Where: Beginning in the lobby of Imago Theatre (and with a drink), then to the main stage: find your seat, being one of 25 hammocks hanging in the dark. The show progresses to a different part of the building for the mysterious final scene. “Without giving too much away, the piece will actually begin as soon as you walk in the door. Built in is the journey from walking in the door of the theatre to being led into the hammocks,” says Coleman.

When: Taking on 16 shows in under a week, All Well is an ambitious project, running the 40-minute show in tight, overlapping cycles beginning late in the evening—opening Tuesday October 27th at 10 pm—and playing again at 10:30.

How? Says Coleman, “Part of the appeal of the Franklin Expedition is that we don’t know very much because they never came back.

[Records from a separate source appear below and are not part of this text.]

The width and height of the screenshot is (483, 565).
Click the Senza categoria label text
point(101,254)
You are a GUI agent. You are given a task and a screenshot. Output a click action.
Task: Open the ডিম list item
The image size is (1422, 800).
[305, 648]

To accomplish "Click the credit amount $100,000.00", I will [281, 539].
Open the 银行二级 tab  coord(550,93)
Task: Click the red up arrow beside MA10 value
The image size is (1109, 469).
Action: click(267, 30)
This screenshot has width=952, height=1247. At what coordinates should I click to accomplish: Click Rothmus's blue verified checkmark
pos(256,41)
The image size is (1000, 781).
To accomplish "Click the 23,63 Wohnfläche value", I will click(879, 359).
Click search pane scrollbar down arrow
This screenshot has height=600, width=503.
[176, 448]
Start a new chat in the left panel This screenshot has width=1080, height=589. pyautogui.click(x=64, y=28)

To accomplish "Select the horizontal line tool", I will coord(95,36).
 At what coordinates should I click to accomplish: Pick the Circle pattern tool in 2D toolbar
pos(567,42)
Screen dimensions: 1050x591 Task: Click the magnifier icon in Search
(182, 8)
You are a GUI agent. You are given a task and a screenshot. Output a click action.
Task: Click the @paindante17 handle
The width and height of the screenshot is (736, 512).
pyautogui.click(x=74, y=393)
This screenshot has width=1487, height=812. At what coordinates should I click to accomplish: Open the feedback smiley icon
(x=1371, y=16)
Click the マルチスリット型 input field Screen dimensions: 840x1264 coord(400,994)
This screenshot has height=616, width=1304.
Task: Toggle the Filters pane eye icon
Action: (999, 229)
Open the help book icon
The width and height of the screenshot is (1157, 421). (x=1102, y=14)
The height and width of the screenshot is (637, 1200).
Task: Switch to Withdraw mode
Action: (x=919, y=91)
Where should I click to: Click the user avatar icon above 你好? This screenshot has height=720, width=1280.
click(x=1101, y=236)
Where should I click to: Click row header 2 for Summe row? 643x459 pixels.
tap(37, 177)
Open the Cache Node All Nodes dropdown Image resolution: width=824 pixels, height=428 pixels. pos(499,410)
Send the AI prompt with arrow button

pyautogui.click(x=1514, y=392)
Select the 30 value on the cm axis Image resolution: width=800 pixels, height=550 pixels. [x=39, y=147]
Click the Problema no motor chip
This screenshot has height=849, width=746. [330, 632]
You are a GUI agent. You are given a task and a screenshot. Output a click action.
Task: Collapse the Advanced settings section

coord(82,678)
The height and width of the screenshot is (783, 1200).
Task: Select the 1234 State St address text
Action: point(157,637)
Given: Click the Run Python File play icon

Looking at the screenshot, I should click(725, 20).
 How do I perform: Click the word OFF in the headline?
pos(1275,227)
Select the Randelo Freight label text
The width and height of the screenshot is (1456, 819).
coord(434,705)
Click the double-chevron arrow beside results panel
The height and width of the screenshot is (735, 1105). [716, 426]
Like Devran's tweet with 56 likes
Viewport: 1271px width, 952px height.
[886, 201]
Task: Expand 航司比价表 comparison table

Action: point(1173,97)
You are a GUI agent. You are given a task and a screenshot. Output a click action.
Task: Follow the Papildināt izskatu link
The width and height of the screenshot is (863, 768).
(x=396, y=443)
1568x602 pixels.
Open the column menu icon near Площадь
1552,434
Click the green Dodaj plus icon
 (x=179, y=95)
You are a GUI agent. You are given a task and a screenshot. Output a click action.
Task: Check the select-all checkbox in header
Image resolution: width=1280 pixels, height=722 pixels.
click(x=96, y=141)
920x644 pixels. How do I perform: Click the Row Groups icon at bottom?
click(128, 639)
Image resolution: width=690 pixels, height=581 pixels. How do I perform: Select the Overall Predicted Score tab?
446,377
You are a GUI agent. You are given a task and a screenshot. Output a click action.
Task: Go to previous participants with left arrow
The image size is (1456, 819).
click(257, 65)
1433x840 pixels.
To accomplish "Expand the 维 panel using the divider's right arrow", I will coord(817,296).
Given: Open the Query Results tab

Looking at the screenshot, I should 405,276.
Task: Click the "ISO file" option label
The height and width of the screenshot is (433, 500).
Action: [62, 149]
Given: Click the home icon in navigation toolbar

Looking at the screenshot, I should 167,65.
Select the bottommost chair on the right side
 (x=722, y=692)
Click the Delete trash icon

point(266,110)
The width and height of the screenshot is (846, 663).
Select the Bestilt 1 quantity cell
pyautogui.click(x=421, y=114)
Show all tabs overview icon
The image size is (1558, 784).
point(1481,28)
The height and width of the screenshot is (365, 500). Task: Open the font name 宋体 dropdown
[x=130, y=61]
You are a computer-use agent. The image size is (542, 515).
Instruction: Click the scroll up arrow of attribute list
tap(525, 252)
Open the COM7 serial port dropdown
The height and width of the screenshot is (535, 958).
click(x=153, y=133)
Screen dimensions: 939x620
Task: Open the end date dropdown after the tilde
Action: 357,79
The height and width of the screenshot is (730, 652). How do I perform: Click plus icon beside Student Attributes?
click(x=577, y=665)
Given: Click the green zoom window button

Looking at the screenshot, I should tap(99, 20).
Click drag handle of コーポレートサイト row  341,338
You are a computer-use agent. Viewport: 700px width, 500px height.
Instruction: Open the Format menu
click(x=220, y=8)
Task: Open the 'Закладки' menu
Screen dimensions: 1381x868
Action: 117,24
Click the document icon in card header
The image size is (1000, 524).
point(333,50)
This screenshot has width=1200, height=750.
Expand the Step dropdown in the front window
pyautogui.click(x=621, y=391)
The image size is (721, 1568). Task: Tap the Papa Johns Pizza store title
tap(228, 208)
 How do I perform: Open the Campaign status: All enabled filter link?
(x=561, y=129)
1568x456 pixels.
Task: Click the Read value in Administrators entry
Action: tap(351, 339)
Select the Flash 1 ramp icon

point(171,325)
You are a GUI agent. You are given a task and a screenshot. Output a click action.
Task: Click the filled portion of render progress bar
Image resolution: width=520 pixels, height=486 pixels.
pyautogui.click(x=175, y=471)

And the little bits and pieces that we’re able to surmise—so, a few bodies and some relics have been found—we do build into the show. We give people the barest sketch, but in a lot of ways we give a little bit of information, so that then their minds can project their experience and ideas onto, in the dark.”

Why: The group thinks of The Journey Play—of which All Well is a part—as the main production, with each of the pieces as scenes in a larger play. Constructed over the summer, nine creators met to workshop PETE’s Journey Play over a month­–long period. “We generated responses to Moby Dick, read our favorite parts, made work at various times,“ Coleman explains of the process: “This theme came up of the very human kind of madness that pushes people to go off into extreme environments, and this idea that sound designer Mark Valdez and I had of a play in the dark.”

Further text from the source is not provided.